Common Data Quality Issues — and How Data Engineers Fix Them

Bad data breaks pipelines, corrupts analytics, and causes wrong business decisions. Data engineers spend 60-80% of their time cleaning and validating data. This guide covers the most common data quality problems, how to detect them, and proven fixes with code examples — from NULL handling to schema drift and automated quality monitoring in CI/CD.

80%

of data work is cleaning and preparation, not analysis

$12.9M

average annual cost of bad data per organization (Gartner)

6 types

of data quality dimensions to measure and track

Great Expectations

top open-source data quality validation framework

1

The 6 Dimensions of Data Quality

Completeness

Are all required fields present and populated? NULL values in critical columns, missing rows, or truncated datasets all indicate completeness failures. Track: NULL rate per column, row count vs expected.

Accuracy

Does the data reflect reality? Wrong values, typos, unit errors (miles vs kilometers), outdated records, and transcription mistakes all reduce accuracy. Hard to detect without a ground truth source.

Consistency

Is the same entity represented the same way across systems? Customer "John Smith" vs "J. Smith" vs "john smith" in different tables causes JOIN failures and inflated user counts.

Timeliness

Is the data current enough for its intended use? Yesterday's inventory levels are useless for real-time pricing. Track: data freshness (max timestamp), pipeline lag, and SLA adherence.

Validity

Does data conform to expected formats and business rules? Birthdate "1800-01-01" or email "user@" or negative order amounts signal validity failures. Define and enforce constraints explicitly.

Uniqueness

Are records duplicated? Duplicate customer records inflate user counts. Duplicate transactions overstate revenue.
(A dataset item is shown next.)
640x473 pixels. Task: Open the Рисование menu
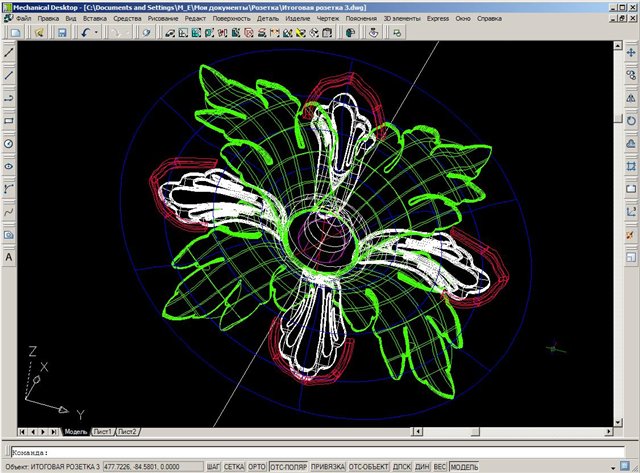point(163,19)
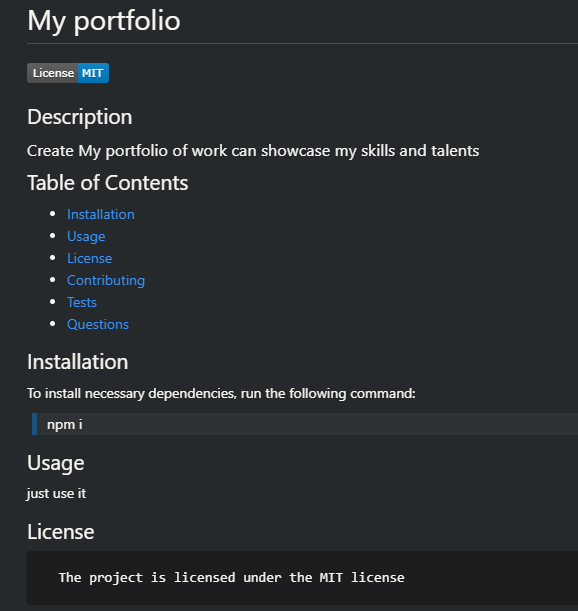This screenshot has width=578, height=611.
Task: Click the grey License part of badge
Action: [x=53, y=73]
Track: duplicate rate by primary key and business key combinations.

2

Issue 1 — NULL and Missing Values

Implicit NULL handling — silent errors

❌ Bad
-- Hidden NULLs cause silent calculation errors
SELECT
    user_id,
    AVG(purchase_amount) as avg_spend  -- NULL rows are excluded silently
FROM purchases
GROUP BY user_id
-- If 30% of amounts are NULL, avg is computed on 70% of rows
-- You don't know — no error is raised

Explicit NULL detection and documented handling

✅ Good
-- Step 1: Detect missing values before using the data
SELECT
    COUNT(*) as total_rows,
    COUNT(purchase_amount) as non_null_count,
    COUNT(*) - COUNT(purchase_amount) as null_count,
    ROUND(100.0 * (COUNT(*) - COUNT(purchase_amount)) / COUNT(*), 2) as null_pct
FROM purchases;

-- Step 2: Handle NULLs explicitly with documented decision
SELECT
    user_id,
    AVG(COALESCE(purchase_amount, 0)) as avg_spend_with_zeros,
    AVG(purchase_amount) as avg_spend_valid_only,  -- explicit exclusion
    COUNT(*) as total_rows,
    COUNT(purchase_amount) as valid_rows,
    COUNT(*) - COUNT(purchase_amount) as null_rows
FROM purchases
GROUP BY user_id
pythonNULL analysis across an entire DataFrame
import pandas as pd

df = pd.read_csv('customers.csv')

# Full NULL analysis across all columns
null_report = pd.DataFrame({
    'total_rows': len(df),
    'null_count': df.isnull().sum(),
    'null_pct': (df.isnull().sum() / len(df) * 100).round(2),
    'dtype': df.dtypes,
}).sort_values('null_pct', ascending=False)

print(null_report)
# Shows which columns have most NULLs — prioritize fixing those

# Raise an alert if critical columns exceed threshold
CRITICAL_COLUMNS = ['user_id', 'email', 'created_at']
NULL_THRESHOLD_PCT = 1.0  # >1% NULLs in critical columns is a pipeline failure

for col in CRITICAL_COLUMNS:
    null_pct = df[col].isnull().mean() * 100
    if null_pct > NULL_THRESHOLD_PCT:
        raise ValueError(
            f"Data quality failure: {col} has {null_pct:.1f}% NULLs "
            f"(threshold: {NULL_THRESHOLD_PCT}%)"
        )
3

Issue 2 — Duplicate Records

pythonDuplicate Detection and Deduplication with Pandas
import pandas as pd

df = pd.read_csv('customers.csv')

# Detect duplicates by different keys
print(f"Total rows: {len(df)}")
print(f"Exact duplicate rows: {df.duplicated().sum()}")
print(f"Email duplicates (business key): {df.duplicated(subset=['email']).sum()}")
print(f"Phone duplicates: {df.duplicated(subset=['phone']).sum()}")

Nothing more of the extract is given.